Początki Tamikrest to wspólne granie Ousmane'a z przyjacielem Cheikh Ag
Tiglia na szkolnych imprezach i naśladowanie gitarowego stylu gry
Tamaszek, odsłuchiwanego z kasety w wykonaniu Tinariwen. Kilka lat temu
znaleźli się w mieście Kidal i grali na ulicy do czasu aż usłyszeli o
istnieniu ośrodka kultury zwanego DDRK lub "Maison du Luxembourg",
założonego przez Księżną Luksemburga. Tam poznali Juhana Ecare z
Wybrzeża Kości Słoniowej, który został ich nauczycielem. Do Ousmane'a i
Cheikha dołączyli wkrótce kolejni muzycy i tak przyszedł czas na
nazwanie zespołu i nagranie w miejscowym ośrodku kultury materiału demo.

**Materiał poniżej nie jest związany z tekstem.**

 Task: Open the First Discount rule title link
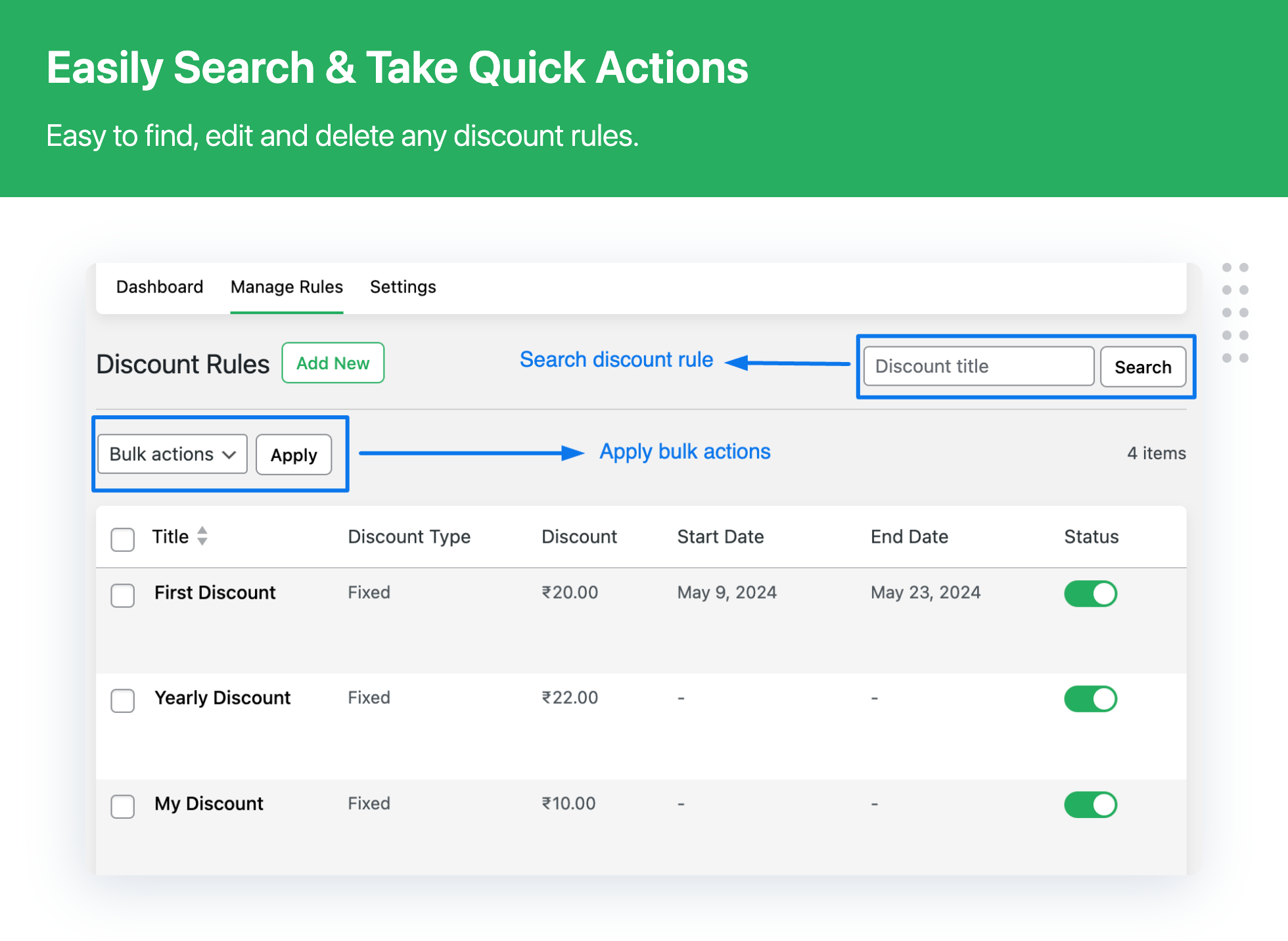point(215,593)
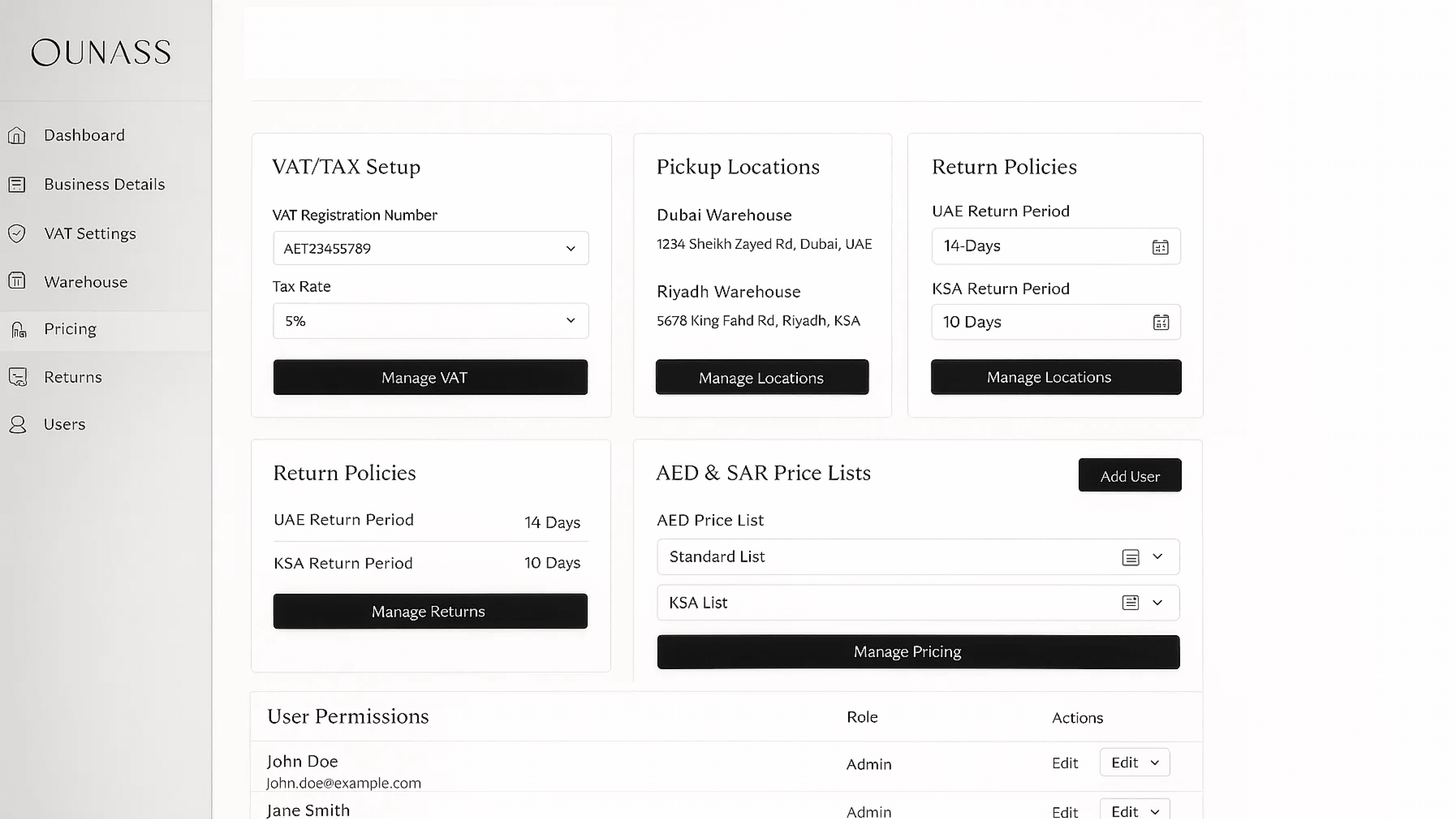Click the Business Details sidebar icon
Screen dimensions: 1456x819
(x=17, y=185)
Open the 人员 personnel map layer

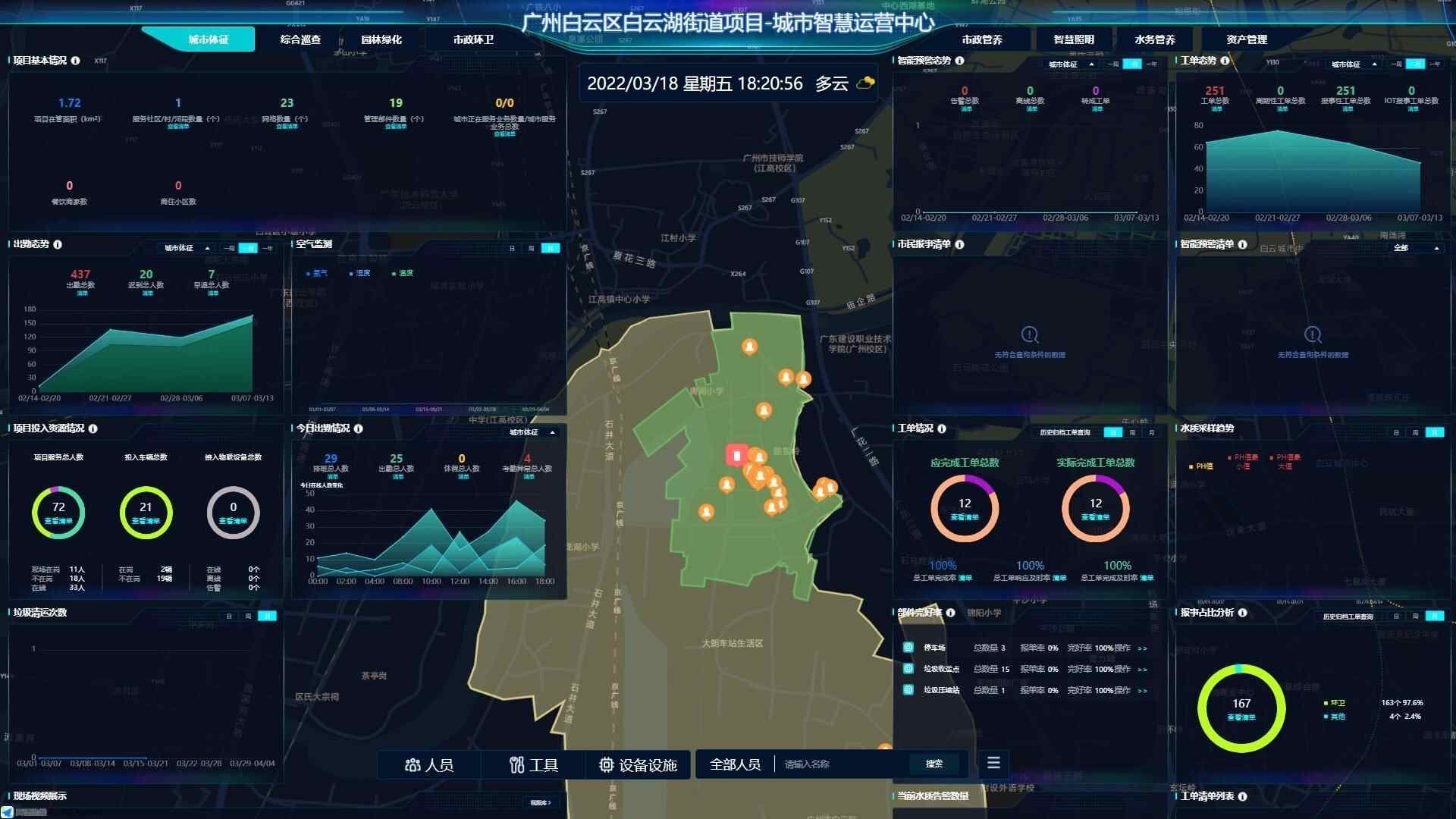coord(429,765)
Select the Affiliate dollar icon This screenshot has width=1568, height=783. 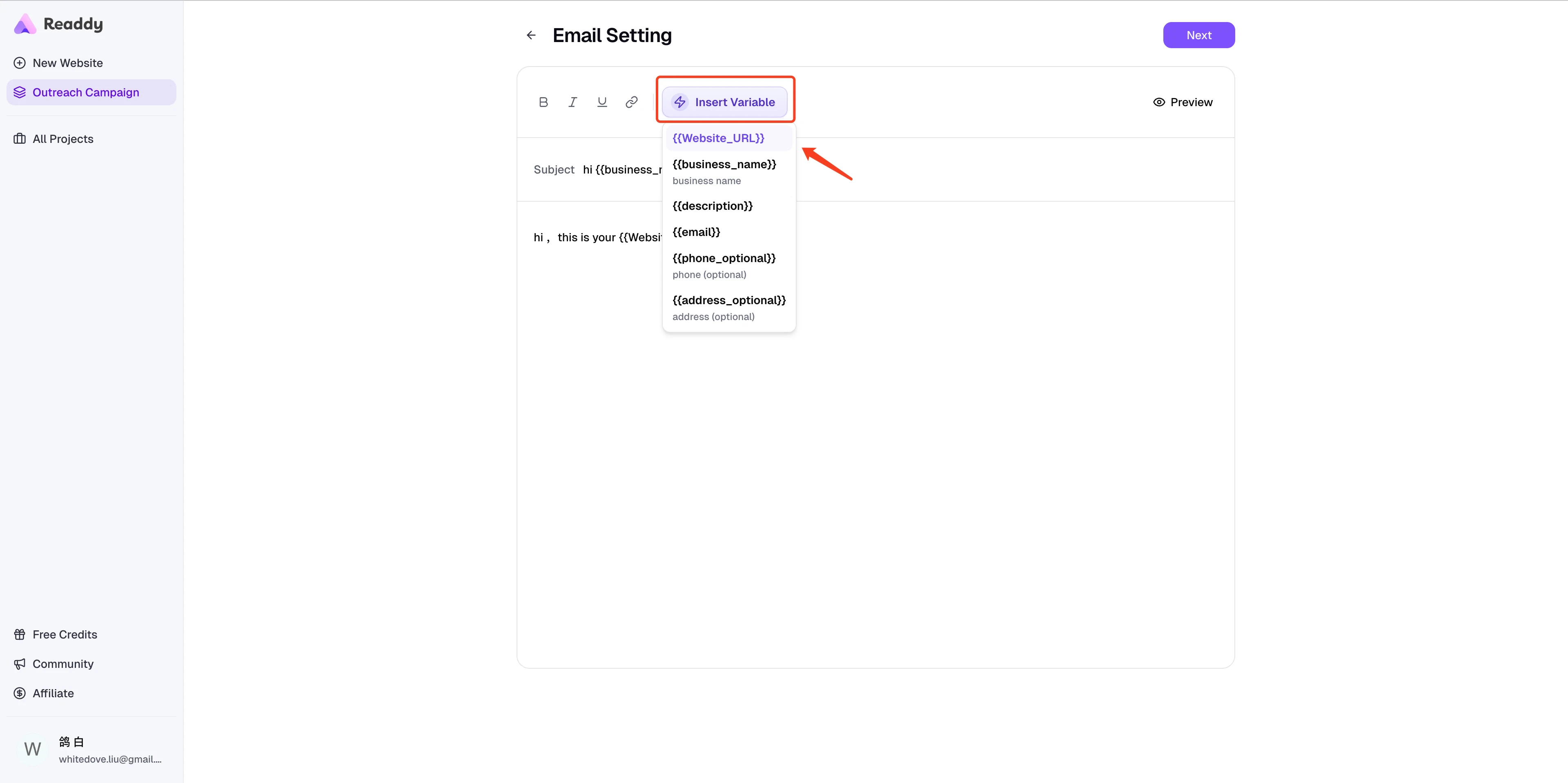pyautogui.click(x=20, y=693)
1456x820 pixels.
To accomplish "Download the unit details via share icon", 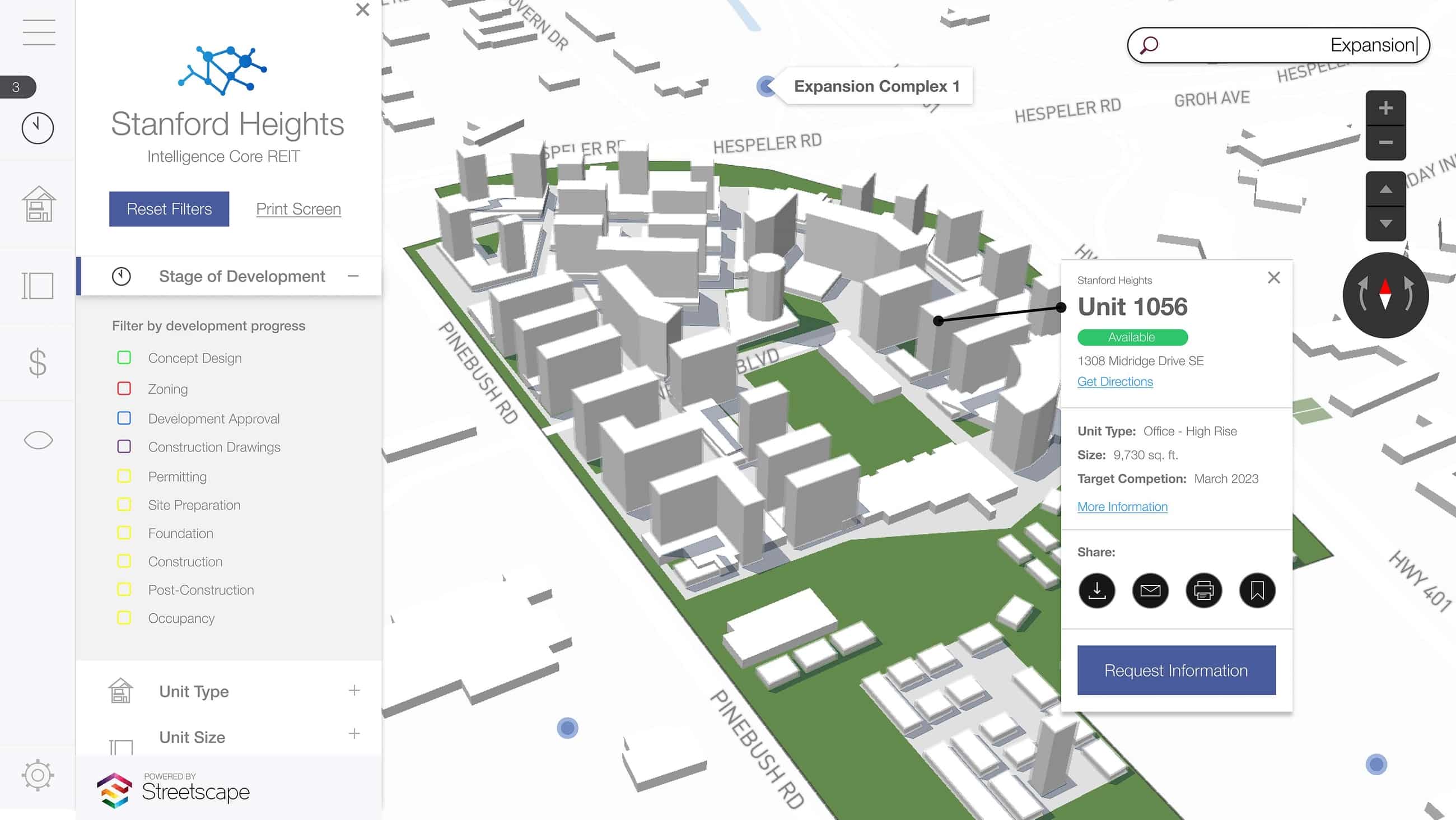I will [x=1096, y=590].
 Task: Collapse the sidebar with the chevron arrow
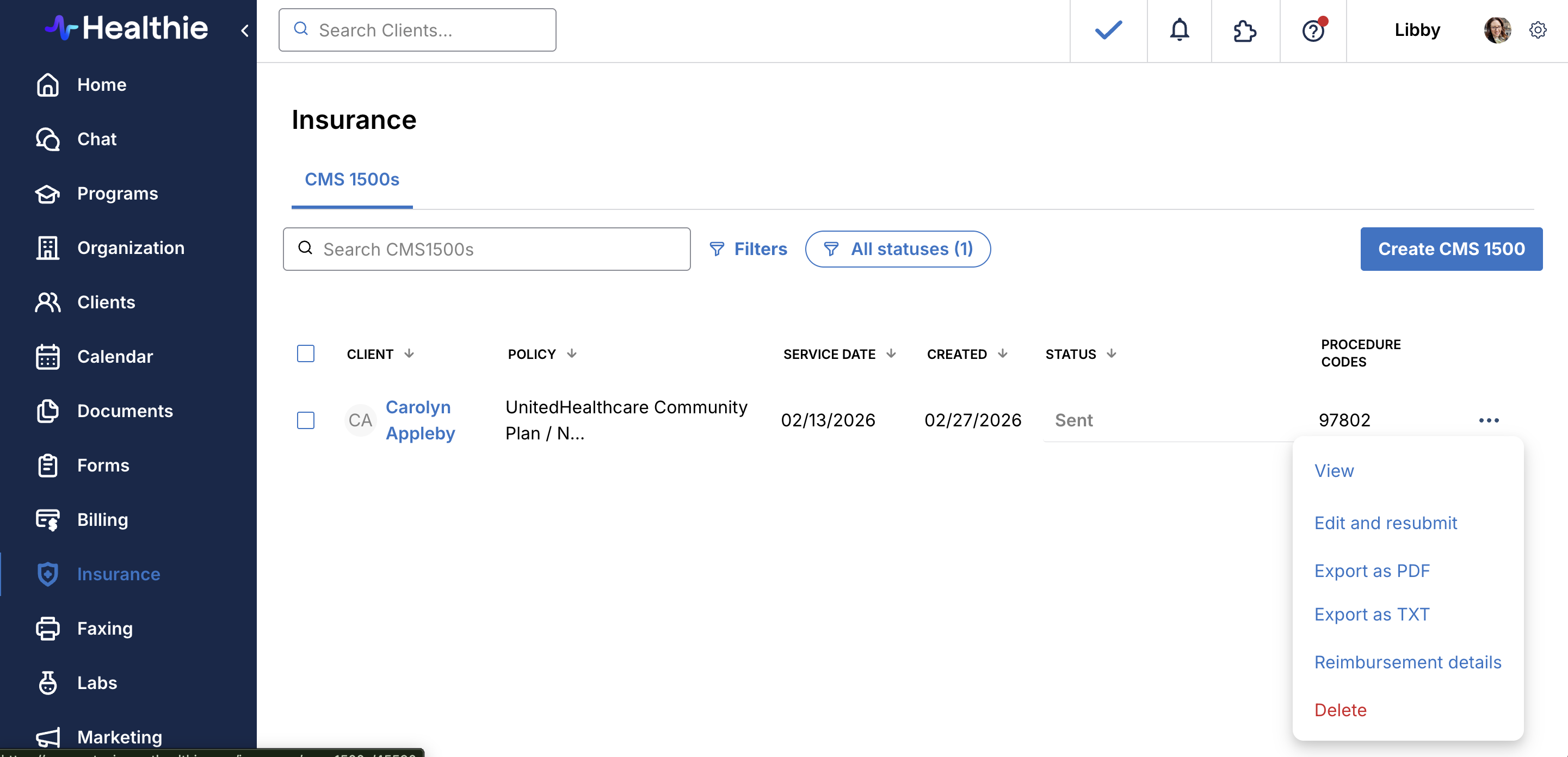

Grupa przyjęła nazwę Tamikrest co znaczy mniej więcej "węzeł" lub
"zjednoczenie".
"Każdy z nas przybył skądinąd, z różnych stron" - wyjaśnia Ousmane -
“Cheikh i ja z Tinza, Aghaly i Mossa Maiga są z Kidal. A Pino z Gao. Ale
odnaleźliśmy się, mieliśmy podobne myśli i intencje. Byliśmy jak
koalicja."
W 2006 roku na garnizon wojskowy w Kidal napadli rebelianci. Muzycy
poczuli się jak w środku koszmaru, nie chcieli przyłączać się do walk.
Na szczęście względny rozejm przyszedł szybko i grupa mogła dalej się
rozwijać. W tym czasie Tamikrest zyskał wśród młodzieży spore grono
fanów, którzy mimo, że słuchali rapu, metalu i afro-disco, to gitarowy
styl Tamaszek był im dość bliski. Zespół znalazł pieniądze na
600-kilometrową podróż do Timbuktu na Festival in the Desert i tam wśród
jedwabnych wydm Essakane poznał weteranów gitary z USA i Australii,
grupę Dirtmusic. To spotkanie było ich przeznaczeniem. Chris Eckman
wspomina jak pewnego ranka usłyszał muzykę Tamikrest z namiotu
naprzeciwko, poszedł tam i po krótkim czasie oba bandy grały już razem,
a trwało to trzy dni! Po raz kolejny muzyka pokonała bariery kulturowe,
muzykom z obu zespołów grało się razem bardzo naturalnie, Tamikrest
wspomógł Dirtmusic na nowej płycie i wreszcie sam nagrał swoją w
profesjonalnych warunkach. Tak powstał "Adagh", album, w którym
Tuaregowie mają dużo do powiedzenia światu. Śpiewają o pustyni, która
jest fundamentem ich życia, o miłości i pięknie i przybliżają nam
kulturę nomadów.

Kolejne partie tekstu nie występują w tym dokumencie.